Авторы детализируют различные аспекты актуальности развития богословия человеческой личности и ее природы, наряду с материей в целом. Предметом анализа в будущем должны стать место понятия «личность» в гносеологии, личное сознание и познание, динамические качества человеческой личности, качественно различные образы существования материи, антропологические аспекты сакраментологии и возможности обогащения современного богословского аппарата в антропологии.

Известно, что христианская вера подняла представления о человеке, о его личности и его жизни на невиданную высоту. Язычники даже пытались уличить первых христиан в грехе гордыни именно потому, что сами они привыкли смотреть на человека, лишь как на более или менее развитое социальное животное, в то время как Новый Завет говорит о сопоставимом Творцу совершенстве человека, наполняет новым содержанием еще ветхозаветную идею о человеке как об «образе Божием», возводит понятие «сыновства» человека Богу-Отцу до уровня несравнимого ни с какими иными представлениями человека о самом себе за всю его историю. Однако, в то же время реалии истории христианских народов зачастую состоят в сильнейшем контрасте с высочайшим откровением христианства о человеческих призвании и достоинстве. Христианская антропология в этом смысле будет всегда актуальна не только в плане более подробного раскрытия богословского учения о человеке, но и в своем практическом аспекте – для взращивания в человеке одновременно основательной и трезвой веры как в самого себя, так и в человечество в целом, вопреки всей тяжести действия греха в нашем мире.

Российская история XX-го века ярко показала несостоятельность коммунистической «веры» в человека, сопровождаемой отрицанием веры в Бога. Коммунисты в России боролись с религией и даже с самим человеком «во имя человека», во имя несбыточной коммунистической идиллии. Одновременно XX-й век показал еще более ужасные последствия фашистско-расистской псевдоверы в человека, а точнее «веры» в некое избранничество по генетическому критерию. Современные социальные катаклизмы, раздробленность сознания человека, ярко проявляющаяся в постмодернистских произведениях искусства, а также разгул нравственной распущенности цивилизации свидетельствуют об утере мировоззренческих и нравственных ориентиров, как в учении о человеке как индивиде, так и в представлениях о его месте в социуме.

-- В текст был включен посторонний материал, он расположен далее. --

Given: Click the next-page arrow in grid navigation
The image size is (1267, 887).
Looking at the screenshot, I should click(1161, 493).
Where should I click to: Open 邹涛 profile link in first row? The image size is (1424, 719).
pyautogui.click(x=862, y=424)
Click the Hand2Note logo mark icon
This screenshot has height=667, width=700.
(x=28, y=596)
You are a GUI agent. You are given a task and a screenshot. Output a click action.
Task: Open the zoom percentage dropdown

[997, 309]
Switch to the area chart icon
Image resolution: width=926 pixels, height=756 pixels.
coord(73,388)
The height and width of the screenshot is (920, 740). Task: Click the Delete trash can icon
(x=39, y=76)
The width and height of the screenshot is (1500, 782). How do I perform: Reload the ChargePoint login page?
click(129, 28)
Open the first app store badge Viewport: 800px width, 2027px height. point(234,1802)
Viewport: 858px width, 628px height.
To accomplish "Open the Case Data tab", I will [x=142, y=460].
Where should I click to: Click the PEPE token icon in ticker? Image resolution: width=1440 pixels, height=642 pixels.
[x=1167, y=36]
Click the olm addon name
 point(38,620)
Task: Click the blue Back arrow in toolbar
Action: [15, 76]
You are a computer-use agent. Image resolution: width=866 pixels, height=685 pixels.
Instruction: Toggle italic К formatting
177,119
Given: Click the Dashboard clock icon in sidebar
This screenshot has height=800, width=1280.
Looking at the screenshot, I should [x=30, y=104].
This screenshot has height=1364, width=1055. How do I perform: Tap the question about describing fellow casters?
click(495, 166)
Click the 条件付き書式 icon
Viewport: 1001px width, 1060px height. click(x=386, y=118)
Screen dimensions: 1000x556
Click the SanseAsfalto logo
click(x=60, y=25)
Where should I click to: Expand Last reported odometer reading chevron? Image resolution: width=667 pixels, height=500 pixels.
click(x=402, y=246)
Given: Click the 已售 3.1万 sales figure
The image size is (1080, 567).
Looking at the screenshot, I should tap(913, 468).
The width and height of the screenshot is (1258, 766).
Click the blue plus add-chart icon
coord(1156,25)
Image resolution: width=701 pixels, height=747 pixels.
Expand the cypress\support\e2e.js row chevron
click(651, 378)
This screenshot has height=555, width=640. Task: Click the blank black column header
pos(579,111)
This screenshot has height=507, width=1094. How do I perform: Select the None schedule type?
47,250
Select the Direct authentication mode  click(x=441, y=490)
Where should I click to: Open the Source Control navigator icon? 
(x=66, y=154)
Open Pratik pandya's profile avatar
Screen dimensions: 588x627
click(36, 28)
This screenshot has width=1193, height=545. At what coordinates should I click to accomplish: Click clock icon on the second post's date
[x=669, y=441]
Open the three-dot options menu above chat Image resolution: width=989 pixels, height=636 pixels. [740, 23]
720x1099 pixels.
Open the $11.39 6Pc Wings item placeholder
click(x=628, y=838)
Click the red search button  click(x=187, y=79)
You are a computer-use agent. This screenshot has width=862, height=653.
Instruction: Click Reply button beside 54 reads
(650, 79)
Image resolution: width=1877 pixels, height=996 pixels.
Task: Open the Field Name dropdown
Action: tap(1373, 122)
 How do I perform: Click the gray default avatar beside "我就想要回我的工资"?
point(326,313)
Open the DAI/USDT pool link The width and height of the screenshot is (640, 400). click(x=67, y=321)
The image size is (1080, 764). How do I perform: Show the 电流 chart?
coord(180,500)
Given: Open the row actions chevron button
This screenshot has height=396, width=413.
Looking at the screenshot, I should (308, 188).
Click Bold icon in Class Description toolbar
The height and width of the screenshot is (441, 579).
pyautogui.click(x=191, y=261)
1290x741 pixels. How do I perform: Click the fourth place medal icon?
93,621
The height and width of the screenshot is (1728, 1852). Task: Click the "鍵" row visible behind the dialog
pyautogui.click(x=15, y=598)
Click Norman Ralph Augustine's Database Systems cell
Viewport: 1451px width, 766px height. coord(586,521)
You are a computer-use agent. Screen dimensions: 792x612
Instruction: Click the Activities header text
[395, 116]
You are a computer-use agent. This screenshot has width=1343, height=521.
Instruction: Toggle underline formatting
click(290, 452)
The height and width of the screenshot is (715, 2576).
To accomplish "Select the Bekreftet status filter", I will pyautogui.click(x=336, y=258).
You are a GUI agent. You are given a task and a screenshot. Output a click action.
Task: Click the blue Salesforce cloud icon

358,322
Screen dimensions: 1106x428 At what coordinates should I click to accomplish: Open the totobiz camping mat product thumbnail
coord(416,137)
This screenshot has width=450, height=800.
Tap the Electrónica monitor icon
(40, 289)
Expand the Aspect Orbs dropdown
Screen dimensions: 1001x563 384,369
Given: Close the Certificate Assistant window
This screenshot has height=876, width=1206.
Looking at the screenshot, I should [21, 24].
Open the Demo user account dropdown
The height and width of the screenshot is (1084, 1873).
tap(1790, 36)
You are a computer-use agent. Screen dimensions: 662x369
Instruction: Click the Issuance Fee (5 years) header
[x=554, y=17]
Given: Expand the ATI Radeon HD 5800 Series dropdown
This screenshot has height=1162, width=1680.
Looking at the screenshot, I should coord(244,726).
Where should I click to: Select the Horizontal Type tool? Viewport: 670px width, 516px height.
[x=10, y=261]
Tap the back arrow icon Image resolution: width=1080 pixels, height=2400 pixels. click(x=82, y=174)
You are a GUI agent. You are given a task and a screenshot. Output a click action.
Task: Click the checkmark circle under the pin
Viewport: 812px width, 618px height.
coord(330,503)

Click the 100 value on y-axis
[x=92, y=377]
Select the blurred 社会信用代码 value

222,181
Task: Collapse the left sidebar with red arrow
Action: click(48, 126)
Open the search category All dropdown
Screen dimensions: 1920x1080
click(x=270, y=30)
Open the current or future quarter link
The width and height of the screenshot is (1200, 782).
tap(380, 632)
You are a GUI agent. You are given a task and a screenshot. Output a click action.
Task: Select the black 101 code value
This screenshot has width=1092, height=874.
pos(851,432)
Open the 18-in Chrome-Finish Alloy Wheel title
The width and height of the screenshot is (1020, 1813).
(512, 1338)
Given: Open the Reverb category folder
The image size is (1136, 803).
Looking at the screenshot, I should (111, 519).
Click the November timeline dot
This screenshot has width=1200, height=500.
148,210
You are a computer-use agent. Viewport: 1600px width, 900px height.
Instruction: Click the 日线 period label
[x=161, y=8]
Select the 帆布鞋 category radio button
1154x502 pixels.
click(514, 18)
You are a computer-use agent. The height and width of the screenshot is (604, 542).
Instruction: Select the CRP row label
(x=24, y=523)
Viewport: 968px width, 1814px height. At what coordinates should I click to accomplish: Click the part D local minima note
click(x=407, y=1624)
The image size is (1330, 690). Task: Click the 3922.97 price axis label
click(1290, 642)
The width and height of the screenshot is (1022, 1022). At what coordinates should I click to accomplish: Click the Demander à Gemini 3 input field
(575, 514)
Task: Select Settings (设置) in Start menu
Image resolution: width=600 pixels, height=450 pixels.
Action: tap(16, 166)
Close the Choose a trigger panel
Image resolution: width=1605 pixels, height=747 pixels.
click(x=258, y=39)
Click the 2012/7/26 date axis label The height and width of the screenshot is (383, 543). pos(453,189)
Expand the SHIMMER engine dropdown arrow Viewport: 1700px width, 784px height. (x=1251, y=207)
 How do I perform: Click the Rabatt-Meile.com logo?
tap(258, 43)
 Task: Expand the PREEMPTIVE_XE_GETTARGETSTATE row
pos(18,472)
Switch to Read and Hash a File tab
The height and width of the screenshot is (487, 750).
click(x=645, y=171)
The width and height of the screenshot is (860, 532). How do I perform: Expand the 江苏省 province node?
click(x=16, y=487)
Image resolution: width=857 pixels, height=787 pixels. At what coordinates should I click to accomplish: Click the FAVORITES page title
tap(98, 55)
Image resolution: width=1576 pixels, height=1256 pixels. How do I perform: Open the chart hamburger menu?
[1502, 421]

Две страшнейшие за историю человечества мировые войны, развязанные в XX-ом веке представителями элит исторически христианских европейских стран, расцвет наркоторговли, торговли людьми и их органами, циничная эксплуатация экономики и населения развивающихся стран «третьего мира» – все это с особой силой ставит вопрос об ответственности народов бывшей некогда христианской эйкумены за искажение принципов веры в Бога и в человека. Ибо уже совершенно очевидно, что процесс дехристианизации Западной цивилизации привел к кардинальному искажению традиционных христианских антропологических подходов. Приходится уже говорить о построении «постхристианской» общечеловеческой цивилизации, которая «превращается в орудие гибели когда-то великой европейской культуры», основанной, при всех возможных отклонениях, все-таки на базовых христианских постулатах [см.: 13, с. 77].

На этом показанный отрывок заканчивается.